Work request
Copy the data that follows exactly. Include no pictures.
Start of Block
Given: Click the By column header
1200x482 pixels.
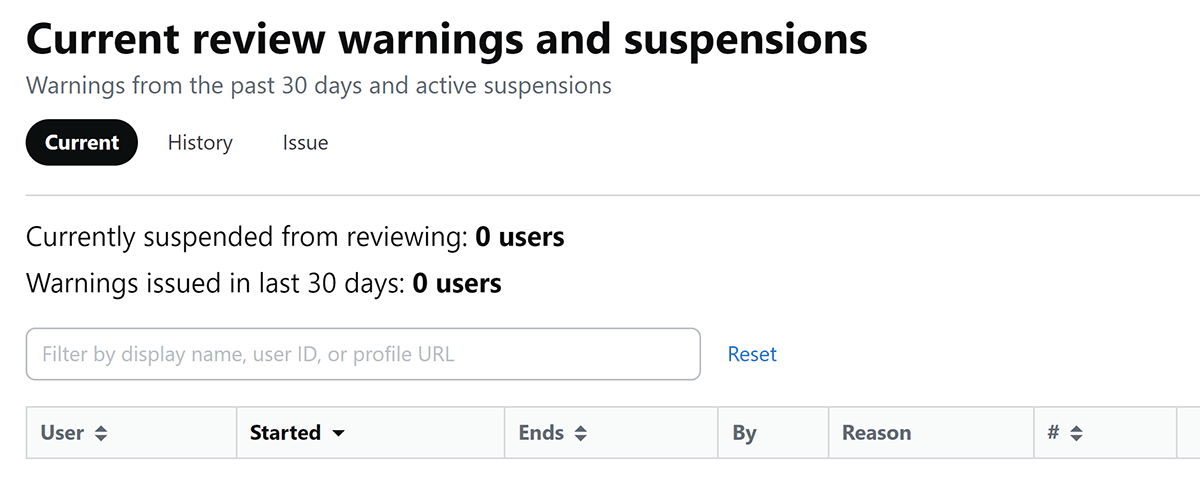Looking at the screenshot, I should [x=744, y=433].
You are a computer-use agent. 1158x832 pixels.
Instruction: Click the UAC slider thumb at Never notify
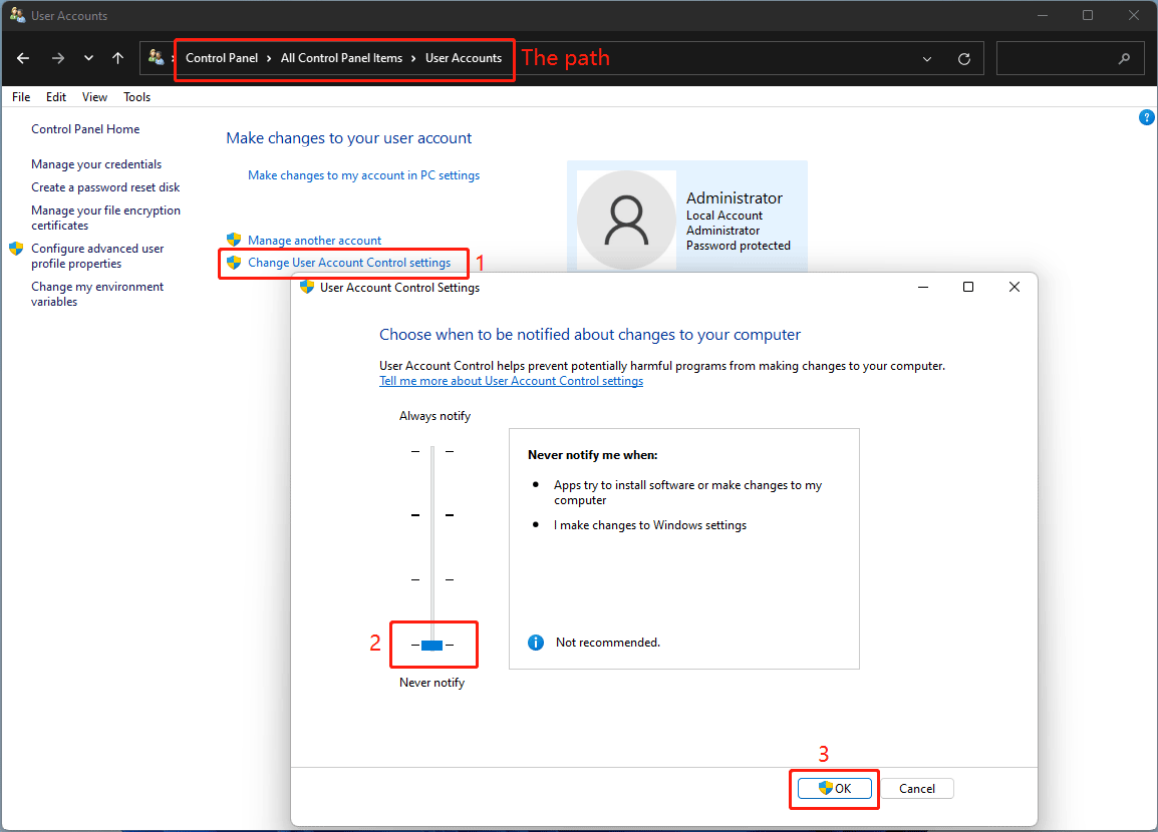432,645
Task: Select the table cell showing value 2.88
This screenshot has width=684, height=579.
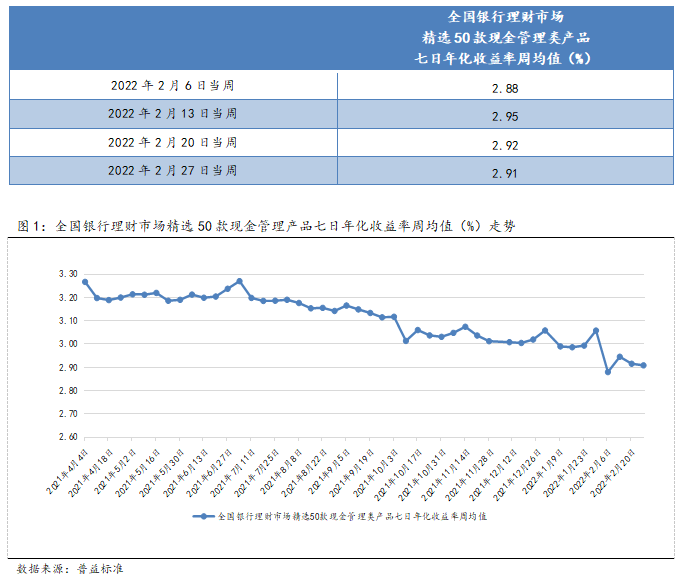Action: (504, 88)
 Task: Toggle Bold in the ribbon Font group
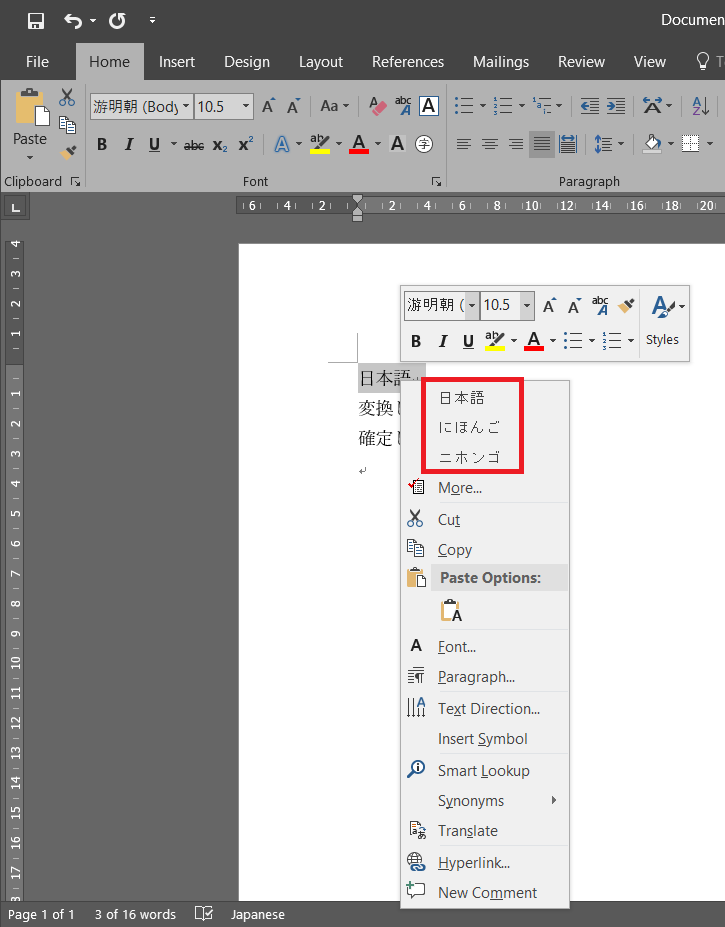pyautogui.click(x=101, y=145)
End of Block
Response for this exercise
Given: Click the By column header
1200x482 pixels.
Looking at the screenshot, I should [x=744, y=433].
You are a computer-use agent. 1158x832 pixels.
Instruction: Click the UAC slider thumb at Never notify
432,645
Task: Select the table cell showing value 2.88
This screenshot has width=684, height=579.
Action: (504, 88)
 Task: Toggle Bold in the ribbon Font group
pyautogui.click(x=101, y=145)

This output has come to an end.